### SOURCE DATA
====================
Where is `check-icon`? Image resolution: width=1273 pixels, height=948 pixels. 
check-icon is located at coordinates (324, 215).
====================
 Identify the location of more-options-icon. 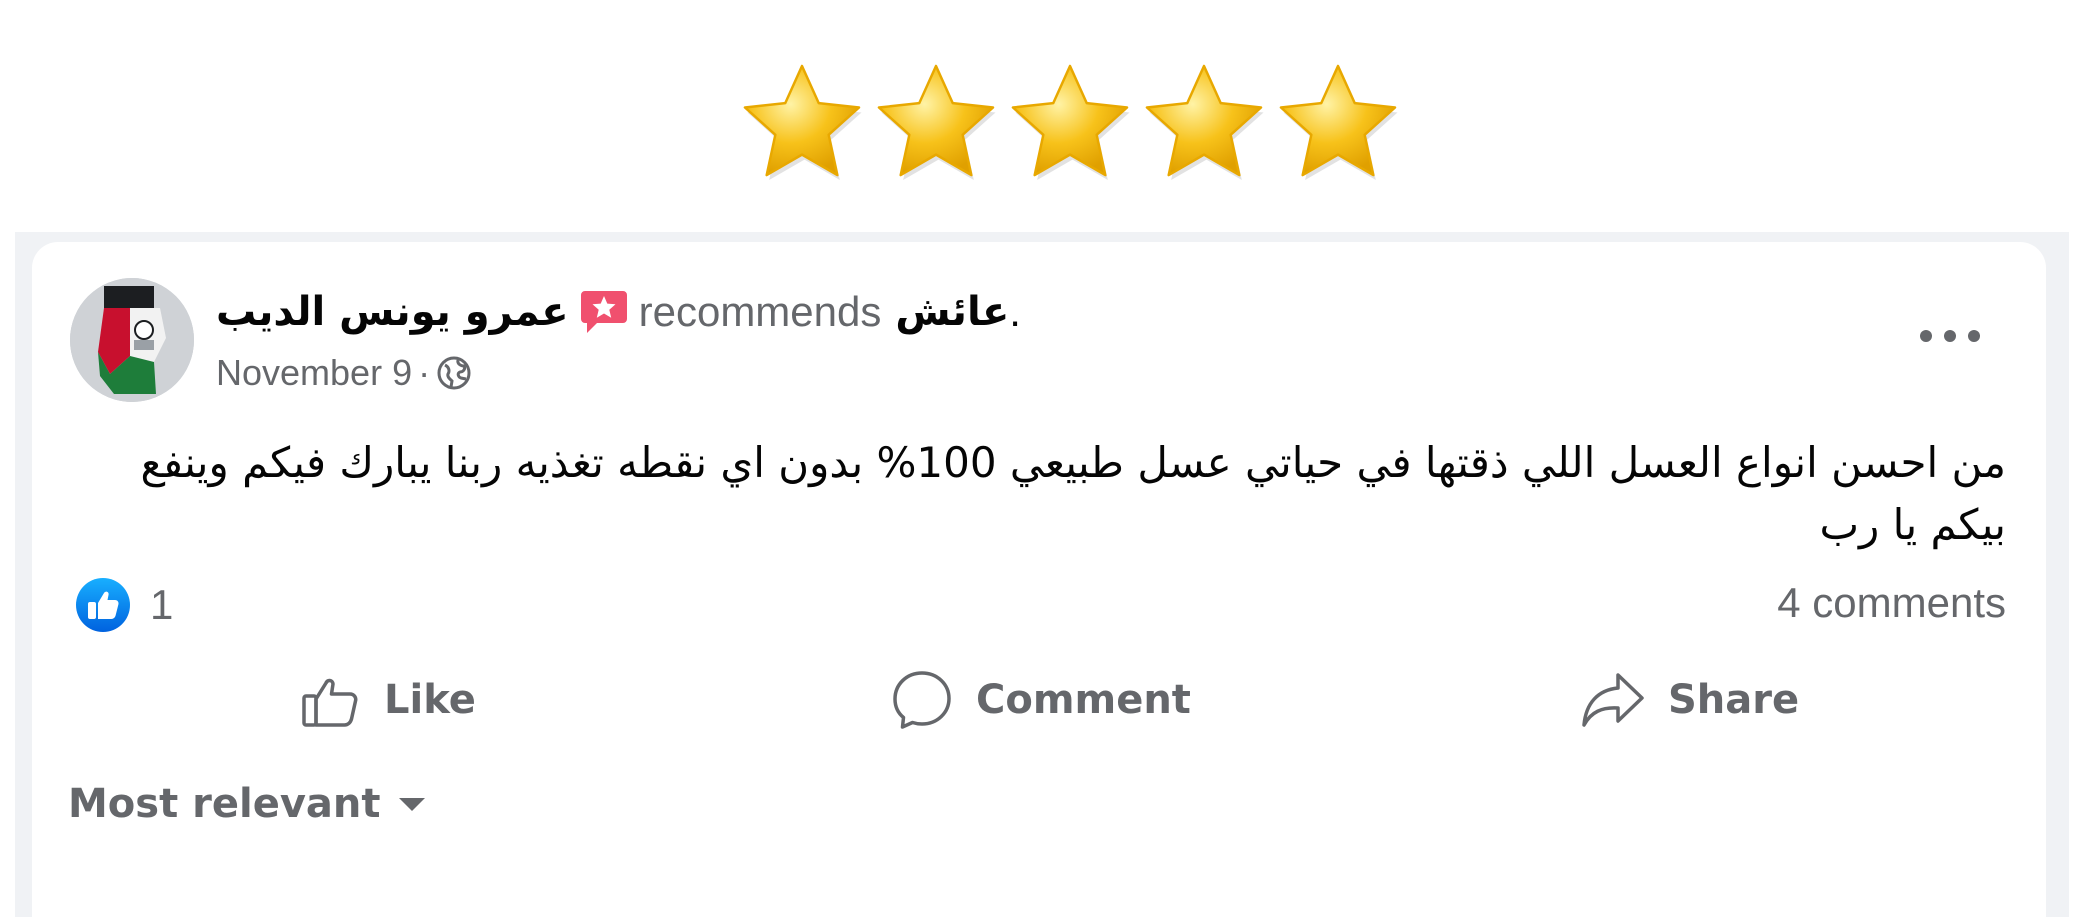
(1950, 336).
====================
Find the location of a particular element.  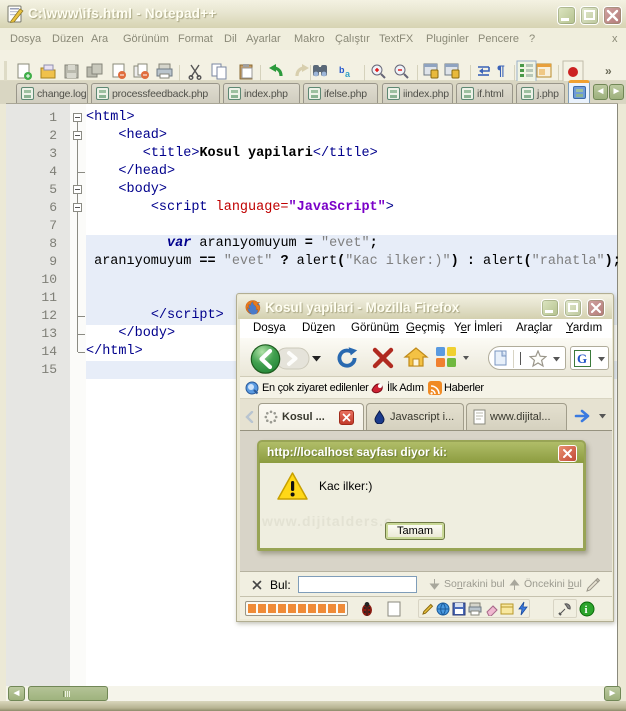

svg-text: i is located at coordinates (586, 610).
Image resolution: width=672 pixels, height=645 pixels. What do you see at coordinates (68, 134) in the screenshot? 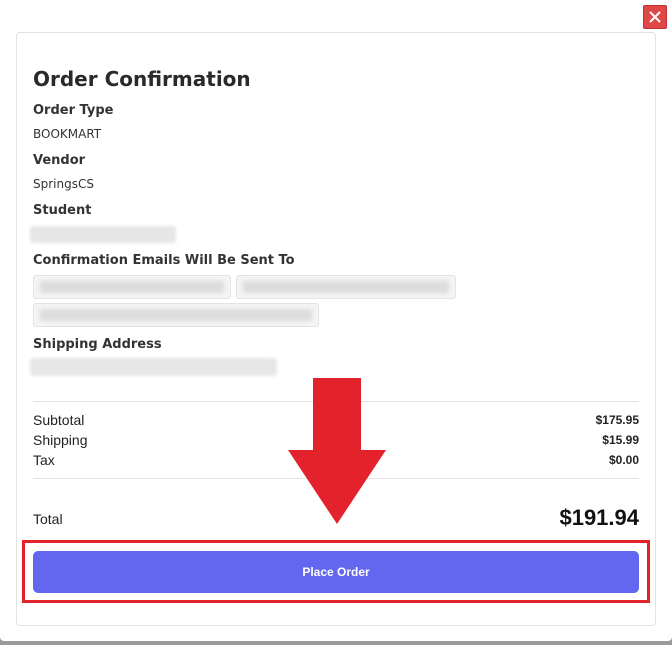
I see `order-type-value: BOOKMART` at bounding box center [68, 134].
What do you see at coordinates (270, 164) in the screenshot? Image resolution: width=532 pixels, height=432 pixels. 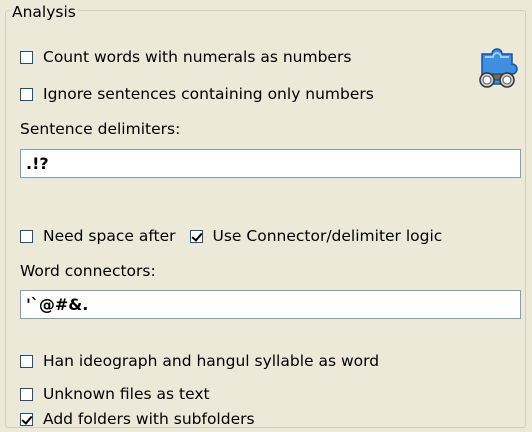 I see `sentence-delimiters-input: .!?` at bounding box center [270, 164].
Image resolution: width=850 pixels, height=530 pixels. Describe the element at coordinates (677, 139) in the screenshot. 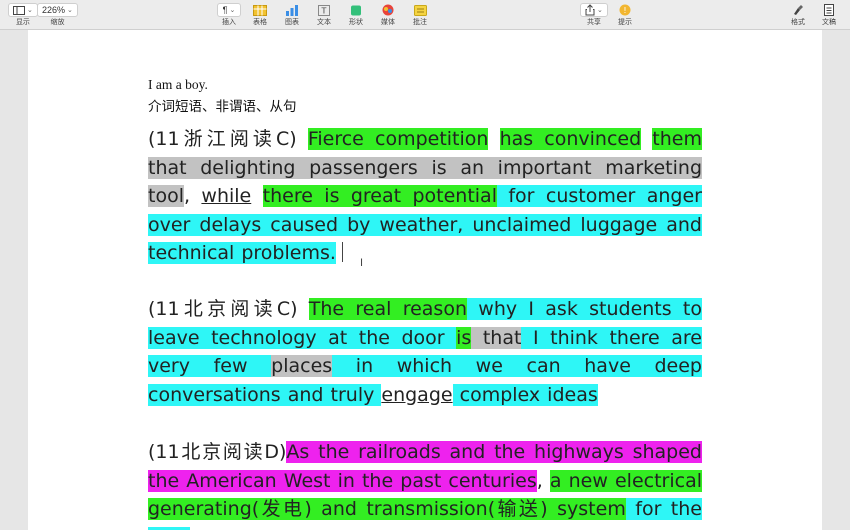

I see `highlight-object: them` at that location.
====================
### DIRECTIONS
Quote everything in the material from the line containing "pixels, height=948 pixels." down to the line containing "check-icon is located", including both of those lines.

### WRITTEN SOLUTION
Where is `check-icon`? Image resolution: width=1273 pixels, height=948 pixels. 
check-icon is located at coordinates (324, 215).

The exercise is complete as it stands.